Figure 1: Overview and comparison of our All-Seeing Model v2 with other MLLMs.

Dataset Overview

AS-V2 comprises 127K high-quality relation conversation samples in total, including 42K in detailed descriptions, 63K in region captioning, and 22K in conversations (~90K turns in total), respectively.

In the relation conversation, all mentioned objects are linked to their corresponding regions within the image while the predicates are linked to the regions corresponding to their subjects and objects. Therefore, sentences in the relation conversation can be easily parsed into a scene graph. Some data examples are shown below.

More specifically, each sentence in relation conversation marks the object and predicate in the sentence using <ref></ref> and <pred></pred>, respectively. Each marked object is followed by a bounding box, indicating its localization.

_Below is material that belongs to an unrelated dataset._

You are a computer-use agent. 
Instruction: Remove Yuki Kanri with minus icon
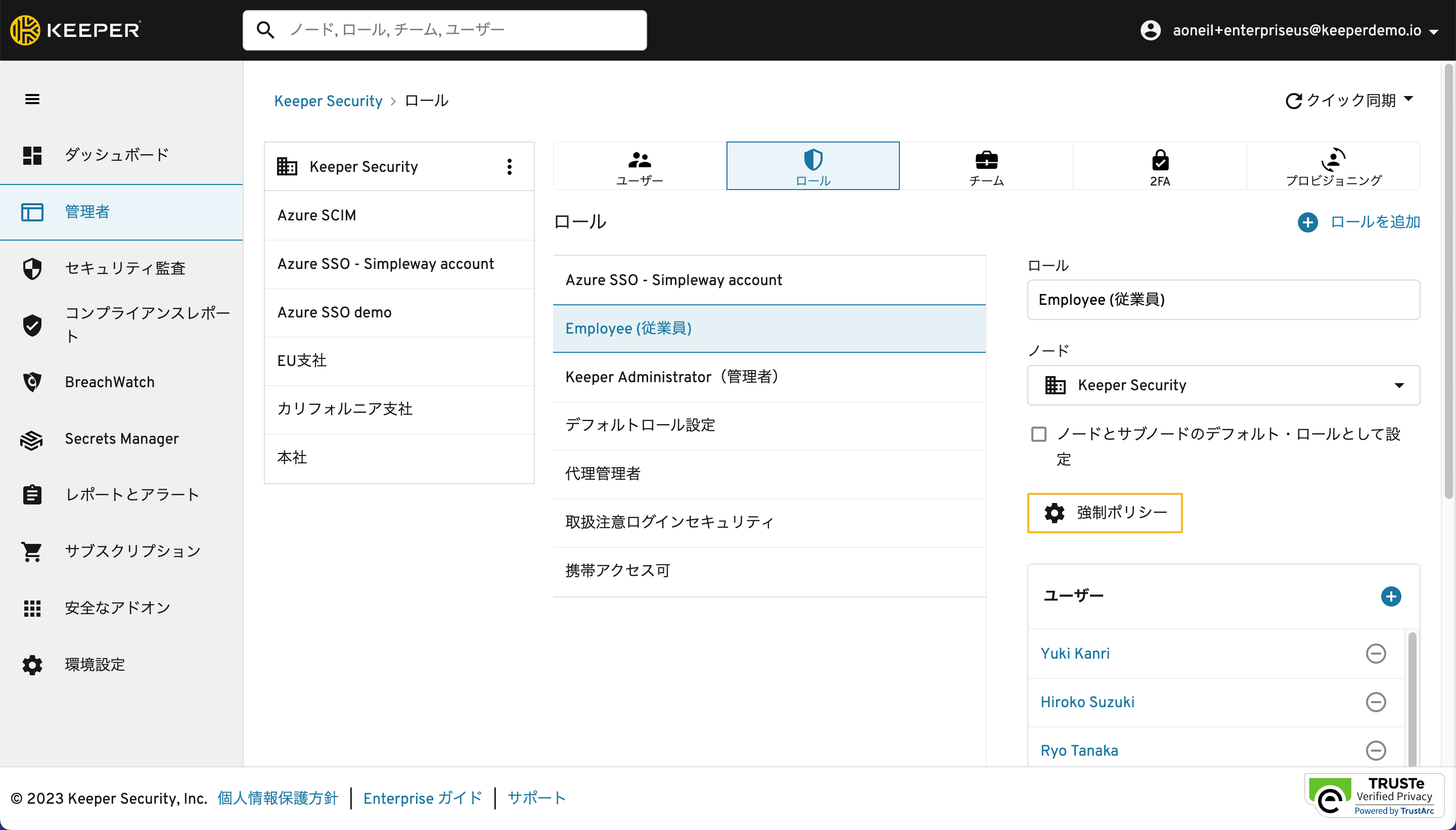coord(1375,653)
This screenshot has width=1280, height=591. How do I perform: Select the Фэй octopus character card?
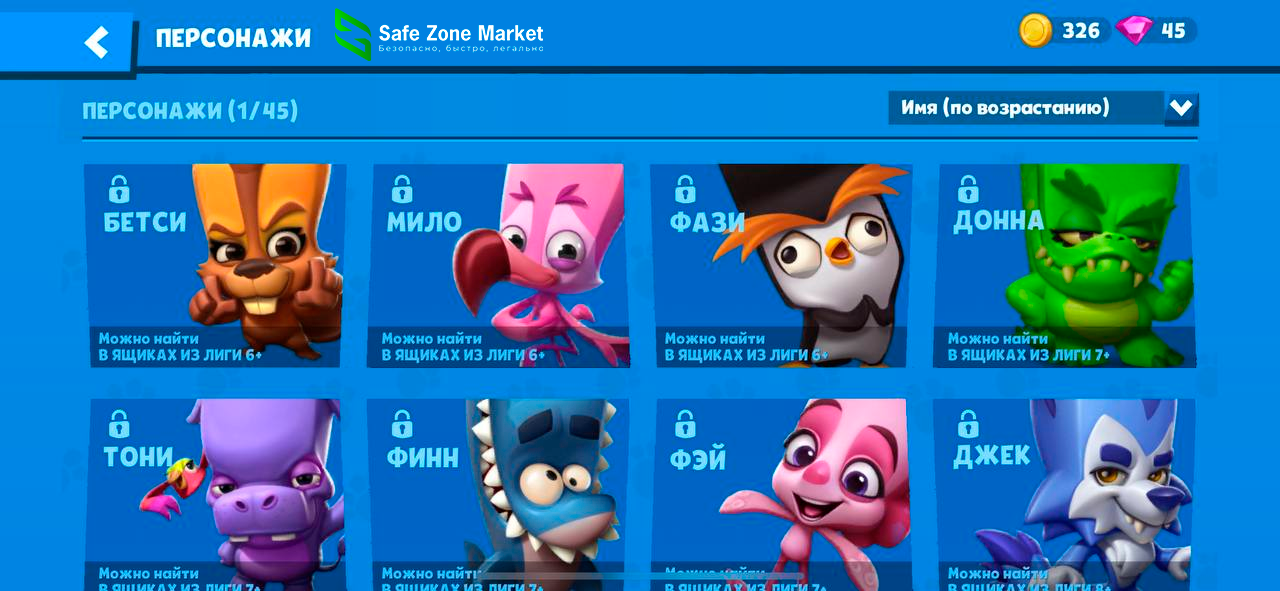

Similarly, each predicate is followed by two bounding boxes, which specifically refer to the subjects and objects of the predicate.

All bounding boxes are normalized to integer values within the range $[0, 1000)$ and formatted as:

$$\texttt{[[}x_{1}^{1}, y_{1}^{1}, x_{2}^{1}, y_{2}^{1}\texttt{], ..., [}x_{1}^{n}, y_{1}^{n}, x_{2}^{n}, y_{2}^{n}\texttt{]]},$$

where $\texttt{[}x_{1}^{i}, y_{1}^{i}, x_{2}^{i}, y_{2}^{i}\texttt{]}$ denotes the $i$-th bounding box linked to the object or predicate.

By utilizing the prediction of bounding boxes for each object (serving as semantic tags for nodes) and those for subjects and objects related to each predicate (serving as nodes, edges, and predicate labels), the generated ReC sentence can be naturally converted into a scene graph.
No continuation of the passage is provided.